[Saved data entries]
━━━━
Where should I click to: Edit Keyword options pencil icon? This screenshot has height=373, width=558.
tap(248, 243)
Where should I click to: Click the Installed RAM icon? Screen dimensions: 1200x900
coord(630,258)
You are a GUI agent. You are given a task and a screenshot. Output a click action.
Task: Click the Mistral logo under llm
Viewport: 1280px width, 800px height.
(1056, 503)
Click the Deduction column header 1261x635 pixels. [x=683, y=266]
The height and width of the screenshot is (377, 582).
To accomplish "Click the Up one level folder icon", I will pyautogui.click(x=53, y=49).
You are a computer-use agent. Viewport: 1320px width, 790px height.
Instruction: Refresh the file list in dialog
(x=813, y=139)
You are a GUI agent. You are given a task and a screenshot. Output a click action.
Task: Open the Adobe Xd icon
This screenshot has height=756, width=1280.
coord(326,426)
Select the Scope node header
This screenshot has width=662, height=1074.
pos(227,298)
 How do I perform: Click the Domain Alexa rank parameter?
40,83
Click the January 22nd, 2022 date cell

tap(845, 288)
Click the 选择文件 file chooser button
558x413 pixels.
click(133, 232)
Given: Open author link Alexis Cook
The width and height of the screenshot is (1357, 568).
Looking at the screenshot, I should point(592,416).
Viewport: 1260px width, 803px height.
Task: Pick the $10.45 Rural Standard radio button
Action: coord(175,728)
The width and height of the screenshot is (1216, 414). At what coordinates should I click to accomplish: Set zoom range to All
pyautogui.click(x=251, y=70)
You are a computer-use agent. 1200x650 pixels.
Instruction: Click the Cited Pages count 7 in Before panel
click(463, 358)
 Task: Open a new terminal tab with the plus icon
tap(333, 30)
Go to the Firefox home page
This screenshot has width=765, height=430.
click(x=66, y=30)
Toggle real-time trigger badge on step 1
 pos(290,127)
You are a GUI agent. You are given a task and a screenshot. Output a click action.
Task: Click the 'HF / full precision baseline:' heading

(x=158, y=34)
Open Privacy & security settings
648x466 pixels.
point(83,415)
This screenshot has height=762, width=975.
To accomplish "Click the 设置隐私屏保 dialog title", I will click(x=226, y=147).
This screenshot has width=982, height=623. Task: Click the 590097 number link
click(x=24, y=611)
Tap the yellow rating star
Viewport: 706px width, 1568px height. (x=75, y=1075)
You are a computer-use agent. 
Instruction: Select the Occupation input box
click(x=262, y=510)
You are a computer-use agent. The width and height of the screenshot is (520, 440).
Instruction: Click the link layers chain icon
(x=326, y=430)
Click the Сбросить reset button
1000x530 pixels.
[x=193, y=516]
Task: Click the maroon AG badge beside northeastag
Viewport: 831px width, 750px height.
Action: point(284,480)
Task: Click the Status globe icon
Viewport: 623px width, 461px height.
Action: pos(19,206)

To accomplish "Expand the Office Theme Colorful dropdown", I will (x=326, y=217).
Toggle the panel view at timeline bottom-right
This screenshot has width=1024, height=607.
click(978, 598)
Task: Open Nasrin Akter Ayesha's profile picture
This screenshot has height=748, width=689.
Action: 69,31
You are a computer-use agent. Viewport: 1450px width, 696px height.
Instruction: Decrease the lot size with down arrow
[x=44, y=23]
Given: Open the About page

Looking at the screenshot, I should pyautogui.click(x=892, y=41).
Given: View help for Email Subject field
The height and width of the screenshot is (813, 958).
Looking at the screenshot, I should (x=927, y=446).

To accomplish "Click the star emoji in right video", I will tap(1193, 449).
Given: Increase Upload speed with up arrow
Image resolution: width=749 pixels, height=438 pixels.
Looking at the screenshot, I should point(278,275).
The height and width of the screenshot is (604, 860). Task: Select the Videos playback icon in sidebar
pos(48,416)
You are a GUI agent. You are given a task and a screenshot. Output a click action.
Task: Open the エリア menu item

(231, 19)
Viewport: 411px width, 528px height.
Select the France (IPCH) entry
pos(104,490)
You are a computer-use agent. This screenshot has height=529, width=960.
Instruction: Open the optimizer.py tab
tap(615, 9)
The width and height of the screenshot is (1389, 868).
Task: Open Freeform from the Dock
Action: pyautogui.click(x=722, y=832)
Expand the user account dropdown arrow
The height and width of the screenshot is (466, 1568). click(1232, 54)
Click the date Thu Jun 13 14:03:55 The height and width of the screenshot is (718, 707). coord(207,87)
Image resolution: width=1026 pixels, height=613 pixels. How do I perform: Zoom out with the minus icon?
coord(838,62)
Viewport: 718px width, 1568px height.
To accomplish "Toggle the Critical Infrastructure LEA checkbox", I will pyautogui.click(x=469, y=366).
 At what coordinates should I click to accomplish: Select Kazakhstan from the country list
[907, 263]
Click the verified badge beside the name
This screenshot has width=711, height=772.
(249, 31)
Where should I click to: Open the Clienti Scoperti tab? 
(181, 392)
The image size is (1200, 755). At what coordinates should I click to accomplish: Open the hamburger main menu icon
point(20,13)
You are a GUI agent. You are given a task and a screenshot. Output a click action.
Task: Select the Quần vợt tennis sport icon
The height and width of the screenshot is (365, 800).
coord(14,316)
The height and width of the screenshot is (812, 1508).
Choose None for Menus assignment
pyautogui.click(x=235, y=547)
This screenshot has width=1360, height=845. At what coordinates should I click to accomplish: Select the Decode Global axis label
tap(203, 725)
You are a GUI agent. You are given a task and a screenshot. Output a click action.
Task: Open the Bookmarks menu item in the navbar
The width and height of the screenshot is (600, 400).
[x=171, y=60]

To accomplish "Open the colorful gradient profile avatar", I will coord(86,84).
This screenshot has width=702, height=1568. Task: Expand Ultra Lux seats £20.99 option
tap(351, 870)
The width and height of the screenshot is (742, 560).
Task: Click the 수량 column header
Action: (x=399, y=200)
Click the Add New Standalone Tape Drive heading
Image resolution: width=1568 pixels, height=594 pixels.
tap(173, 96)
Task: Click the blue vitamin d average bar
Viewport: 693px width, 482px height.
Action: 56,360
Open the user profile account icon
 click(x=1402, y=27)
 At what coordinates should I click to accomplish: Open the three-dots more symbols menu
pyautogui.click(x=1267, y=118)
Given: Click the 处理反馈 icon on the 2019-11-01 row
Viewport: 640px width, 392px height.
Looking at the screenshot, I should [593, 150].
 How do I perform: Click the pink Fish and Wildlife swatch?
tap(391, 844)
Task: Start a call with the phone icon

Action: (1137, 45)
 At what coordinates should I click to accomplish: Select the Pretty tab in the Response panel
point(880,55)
━━━━
:: Problem statement ::
An exact copy of every entry is what is needed here.

:: Written answer ::
Where should I click to: Edit Keyword options pencil icon? This screenshot has height=373, width=558.
tap(248, 243)
Where should I click to: Click the Installed RAM icon? Screen dimensions: 1200x900
coord(630,258)
You are a GUI agent. You are given a task and a screenshot. Output a click action.
Task: Click the Mistral logo under llm
Viewport: 1280px width, 800px height.
(1056, 503)
Click the Deduction column header 1261x635 pixels. [x=683, y=266]
The height and width of the screenshot is (377, 582).
To accomplish "Click the Up one level folder icon", I will pyautogui.click(x=53, y=49).
You are a computer-use agent. Viewport: 1320px width, 790px height.
Instruction: Refresh the file list in dialog
(x=813, y=139)
You are a GUI agent. You are given a task and a screenshot. Output a click action.
Task: Open the Adobe Xd icon
This screenshot has height=756, width=1280.
coord(326,426)
Select the Scope node header
This screenshot has width=662, height=1074.
pos(227,298)
 How do I perform: Click the Domain Alexa rank parameter?
40,83
Click the January 22nd, 2022 date cell

tap(845, 288)
Click the 选择文件 file chooser button
558x413 pixels.
click(133, 232)
Given: Open author link Alexis Cook
The width and height of the screenshot is (1357, 568).
Looking at the screenshot, I should point(592,416).
Viewport: 1260px width, 803px height.
Task: Pick the $10.45 Rural Standard radio button
Action: coord(175,728)
The width and height of the screenshot is (1216, 414). At what coordinates should I click to accomplish: Set zoom range to All
pyautogui.click(x=251, y=70)
You are a computer-use agent. 1200x650 pixels.
Instruction: Click the Cited Pages count 7 in Before panel
click(463, 358)
 Task: Open a new terminal tab with the plus icon
tap(333, 30)
Go to the Firefox home page
This screenshot has width=765, height=430.
click(x=66, y=30)
Toggle real-time trigger badge on step 1
 pos(290,127)
You are a GUI agent. You are given a task and a screenshot. Output a click action.
Task: Click the 'HF / full precision baseline:' heading

(x=158, y=34)
Open Privacy & security settings
648x466 pixels.
point(83,415)
This screenshot has height=762, width=975.
To accomplish "Click the 设置隐私屏保 dialog title", I will click(x=226, y=147).
This screenshot has width=982, height=623. Task: Click the 590097 number link
click(x=24, y=611)
Tap the yellow rating star
Viewport: 706px width, 1568px height. (x=75, y=1075)
You are a computer-use agent. 
Instruction: Select the Occupation input box
click(x=262, y=510)
You are a computer-use agent. The width and height of the screenshot is (520, 440).
Instruction: Click the link layers chain icon
(x=326, y=430)
Click the Сбросить reset button
1000x530 pixels.
[x=193, y=516]
Task: Click the maroon AG badge beside northeastag
Viewport: 831px width, 750px height.
Action: point(284,480)
Task: Click the Status globe icon
Viewport: 623px width, 461px height.
Action: pos(19,206)

To accomplish "Expand the Office Theme Colorful dropdown", I will (x=326, y=217).
Toggle the panel view at timeline bottom-right
This screenshot has width=1024, height=607.
click(978, 598)
Task: Open Nasrin Akter Ayesha's profile picture
This screenshot has height=748, width=689.
Action: 69,31
You are a computer-use agent. Viewport: 1450px width, 696px height.
Instruction: Decrease the lot size with down arrow
[x=44, y=23]
Given: Open the About page

Looking at the screenshot, I should pyautogui.click(x=892, y=41).
Given: View help for Email Subject field
The height and width of the screenshot is (813, 958).
Looking at the screenshot, I should (x=927, y=446).

To accomplish "Click the star emoji in right video", I will tap(1193, 449).
Given: Increase Upload speed with up arrow
Image resolution: width=749 pixels, height=438 pixels.
Looking at the screenshot, I should point(278,275).
The height and width of the screenshot is (604, 860). Task: Select the Videos playback icon in sidebar
pos(48,416)
You are a GUI agent. You are given a task and a screenshot. Output a click action.
Task: Open the エリア menu item

(231, 19)
Viewport: 411px width, 528px height.
Select the France (IPCH) entry
pos(104,490)
You are a computer-use agent. This screenshot has height=529, width=960.
Instruction: Open the optimizer.py tab
tap(615, 9)
The width and height of the screenshot is (1389, 868).
Task: Open Freeform from the Dock
Action: pyautogui.click(x=722, y=832)
Expand the user account dropdown arrow
The height and width of the screenshot is (466, 1568). click(1232, 54)
Click the date Thu Jun 13 14:03:55 The height and width of the screenshot is (718, 707). coord(207,87)
Image resolution: width=1026 pixels, height=613 pixels. How do I perform: Zoom out with the minus icon?
coord(838,62)
Viewport: 718px width, 1568px height.
To accomplish "Toggle the Critical Infrastructure LEA checkbox", I will pyautogui.click(x=469, y=366).
 At what coordinates should I click to accomplish: Select Kazakhstan from the country list
[907, 263]
Click the verified badge beside the name
This screenshot has width=711, height=772.
(249, 31)
Where should I click to: Open the Clienti Scoperti tab? 
(181, 392)
The image size is (1200, 755). At what coordinates should I click to accomplish: Open the hamburger main menu icon
point(20,13)
You are a GUI agent. You are given a task and a screenshot. Output a click action.
Task: Select the Quần vợt tennis sport icon
The height and width of the screenshot is (365, 800).
coord(14,316)
The height and width of the screenshot is (812, 1508).
Choose None for Menus assignment
pyautogui.click(x=235, y=547)
This screenshot has width=1360, height=845. At what coordinates should I click to accomplish: Select the Decode Global axis label
tap(203, 725)
You are a GUI agent. You are given a task and a screenshot. Output a click action.
Task: Open the Bookmarks menu item in the navbar
The width and height of the screenshot is (600, 400).
[x=171, y=60]

To accomplish "Open the colorful gradient profile avatar", I will coord(86,84).
This screenshot has width=702, height=1568. Task: Expand Ultra Lux seats £20.99 option
tap(351, 870)
The width and height of the screenshot is (742, 560).
Task: Click the 수량 column header
Action: (x=399, y=200)
Click the Add New Standalone Tape Drive heading
Image resolution: width=1568 pixels, height=594 pixels.
tap(173, 96)
Task: Click the blue vitamin d average bar
Viewport: 693px width, 482px height.
Action: 56,360
Open the user profile account icon
 click(x=1402, y=27)
 At what coordinates should I click to accomplish: Open the three-dots more symbols menu
pyautogui.click(x=1267, y=118)
Given: Click the 处理反馈 icon on the 2019-11-01 row
Viewport: 640px width, 392px height.
Looking at the screenshot, I should [593, 150].
 How do I perform: Click the pink Fish and Wildlife swatch?
tap(391, 844)
Task: Start a call with the phone icon

Action: (1137, 45)
 At what coordinates should I click to accomplish: Select the Pretty tab in the Response panel
point(880,55)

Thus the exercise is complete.